**Action item:** Quote the data below in full, minus the images.
+++ Input
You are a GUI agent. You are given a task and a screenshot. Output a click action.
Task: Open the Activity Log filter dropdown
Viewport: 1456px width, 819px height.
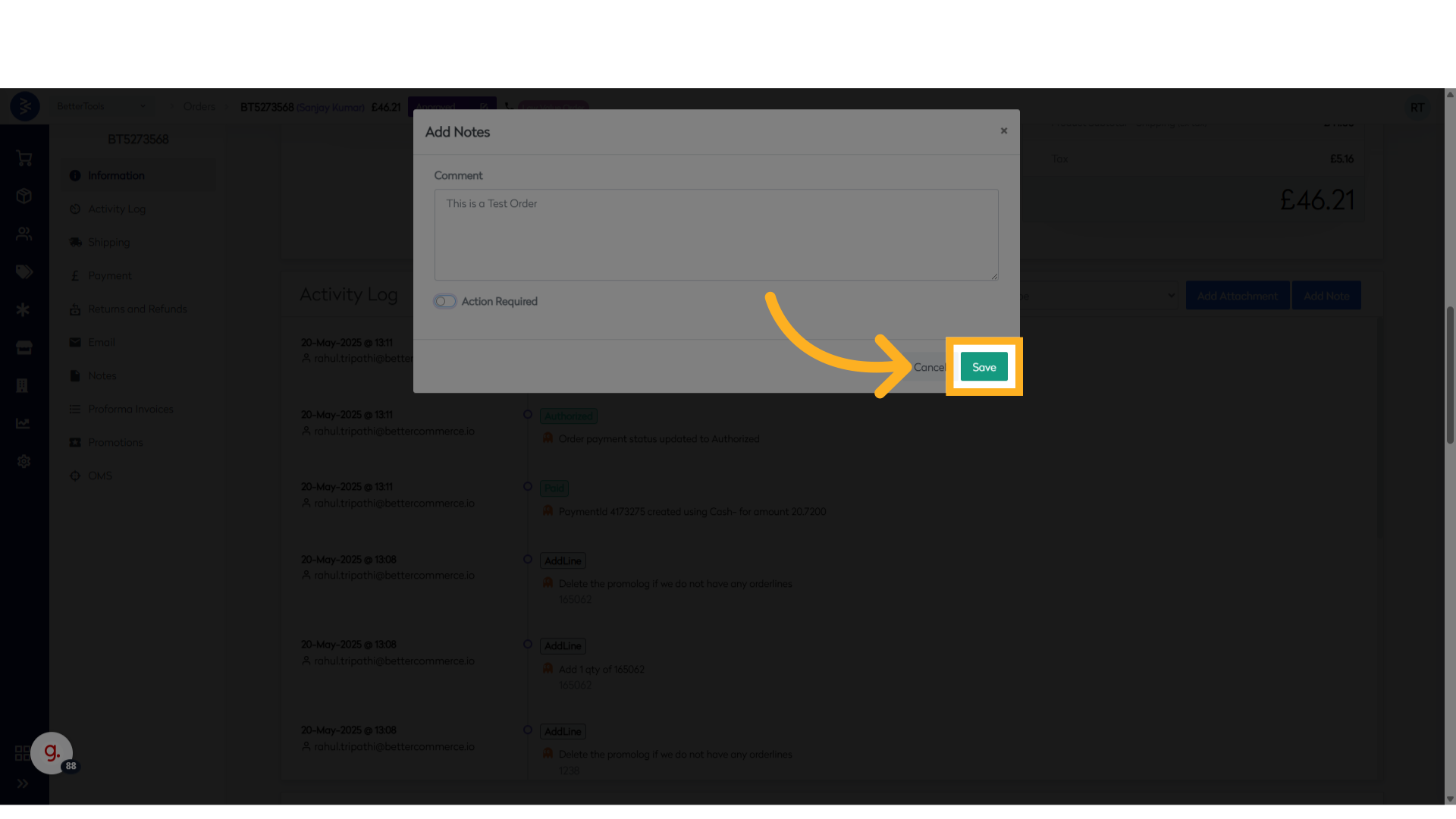pos(1100,296)
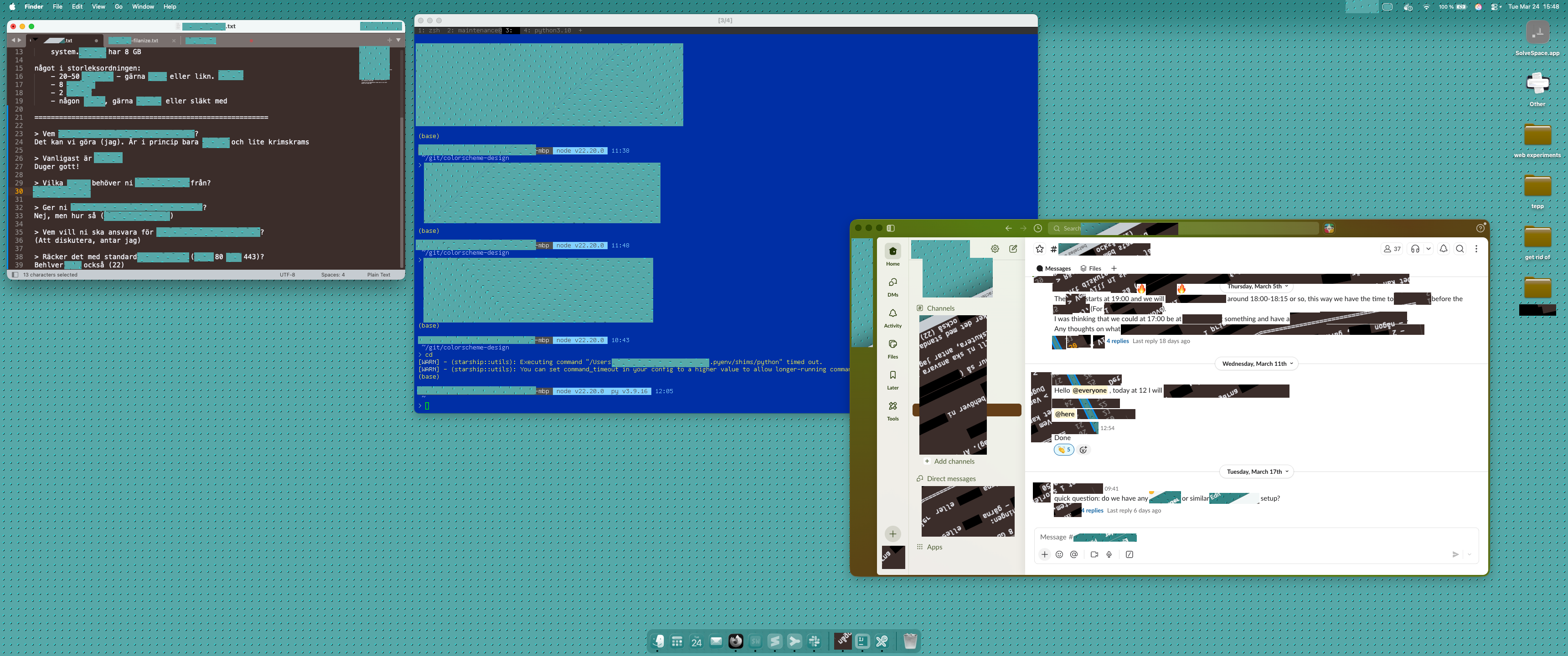
Task: Click the compose new message icon
Action: point(1013,249)
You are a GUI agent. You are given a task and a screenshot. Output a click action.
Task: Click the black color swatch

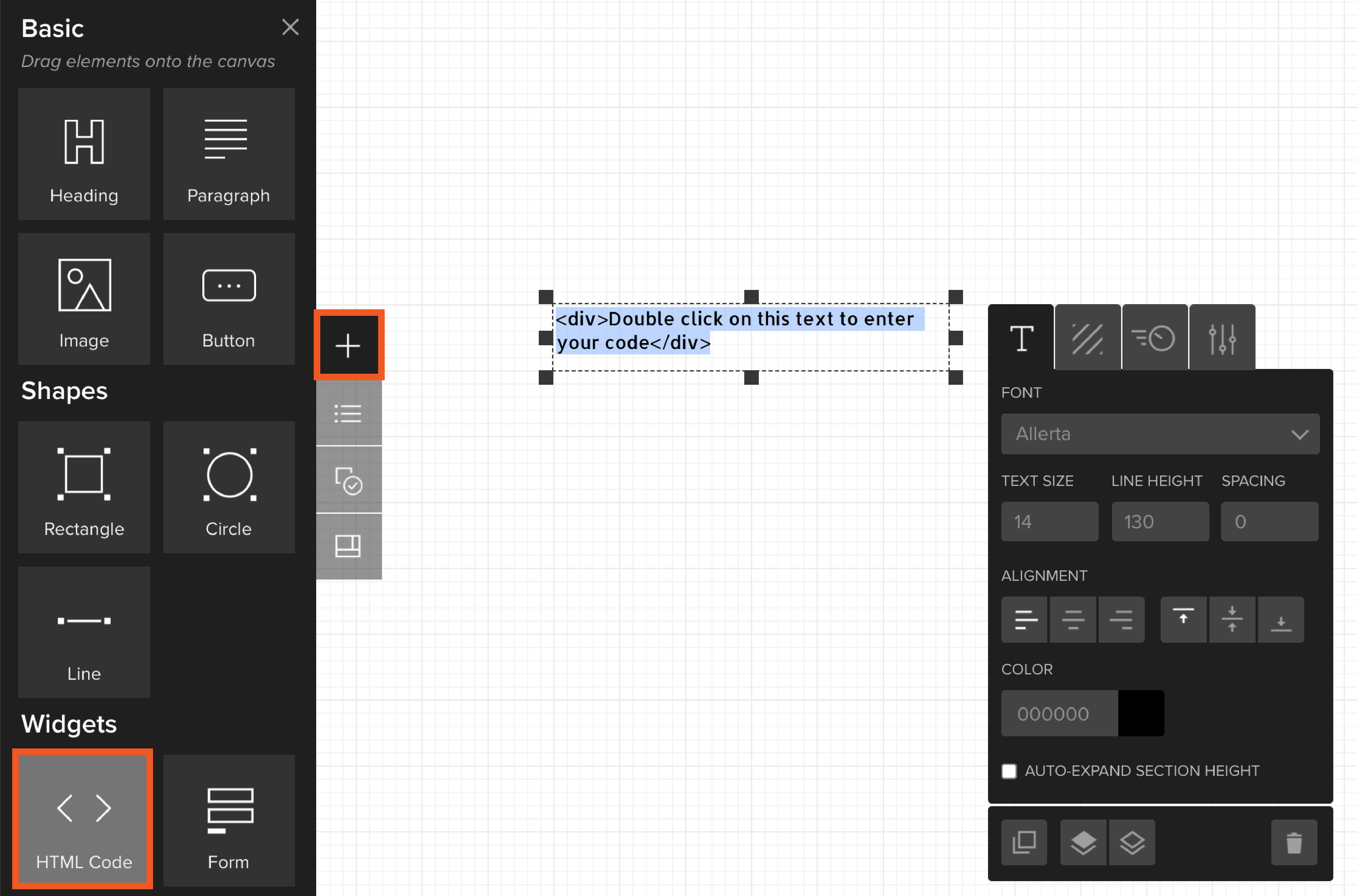pos(1140,713)
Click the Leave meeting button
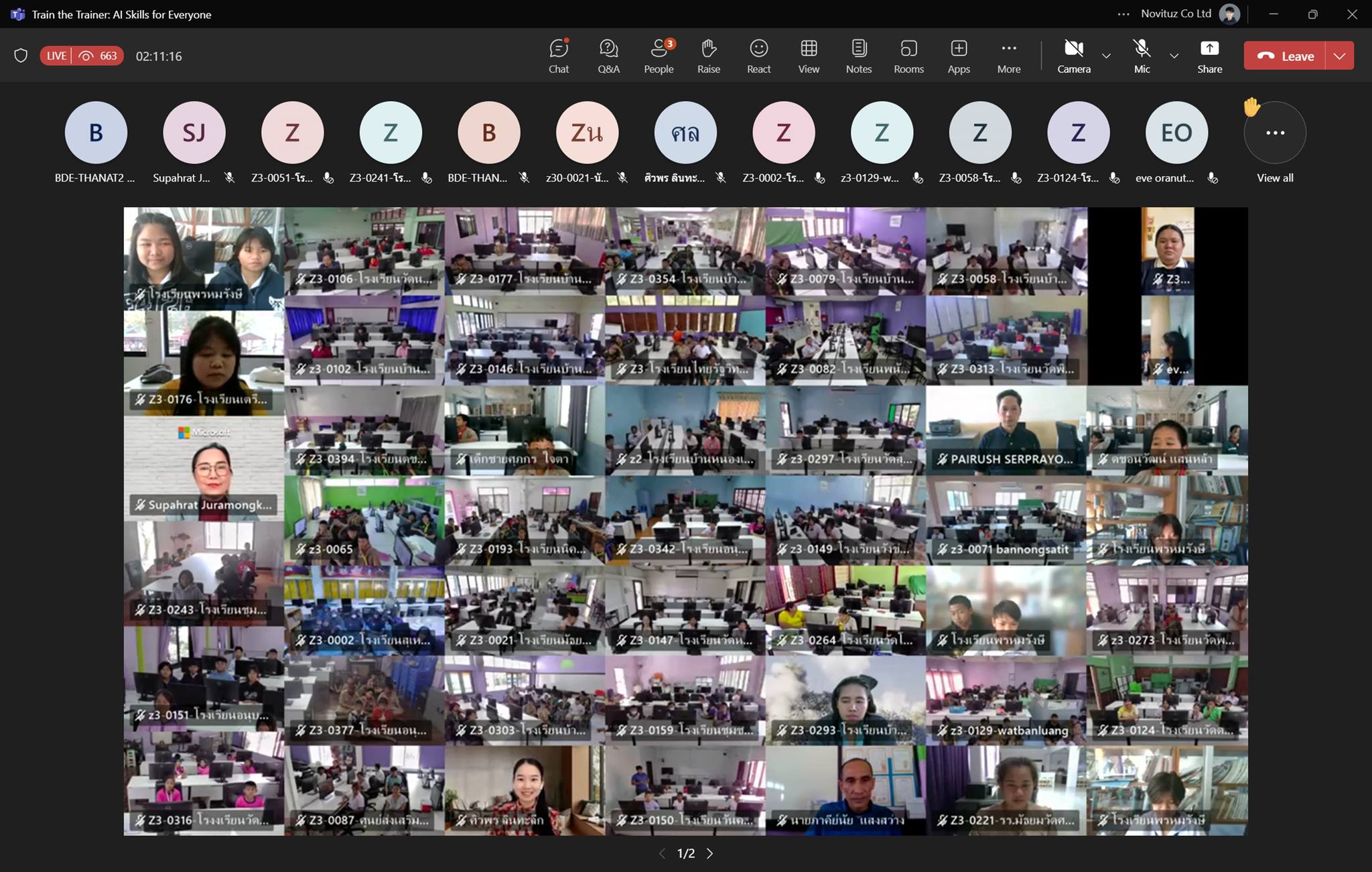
++++++
**Task response:**
You are a GUI agent. You are given a task and a screenshot. Output a click action.
Task: Open the Activity Log filter dropdown
Viewport: 1456px width, 819px height.
pos(1100,296)
Task: Click the compose new message icon
Action: point(1013,249)
You are a GUI agent. You are given a task and a screenshot. Output a click action.
Task: Click the black color swatch

pos(1140,713)
Click the Leave meeting button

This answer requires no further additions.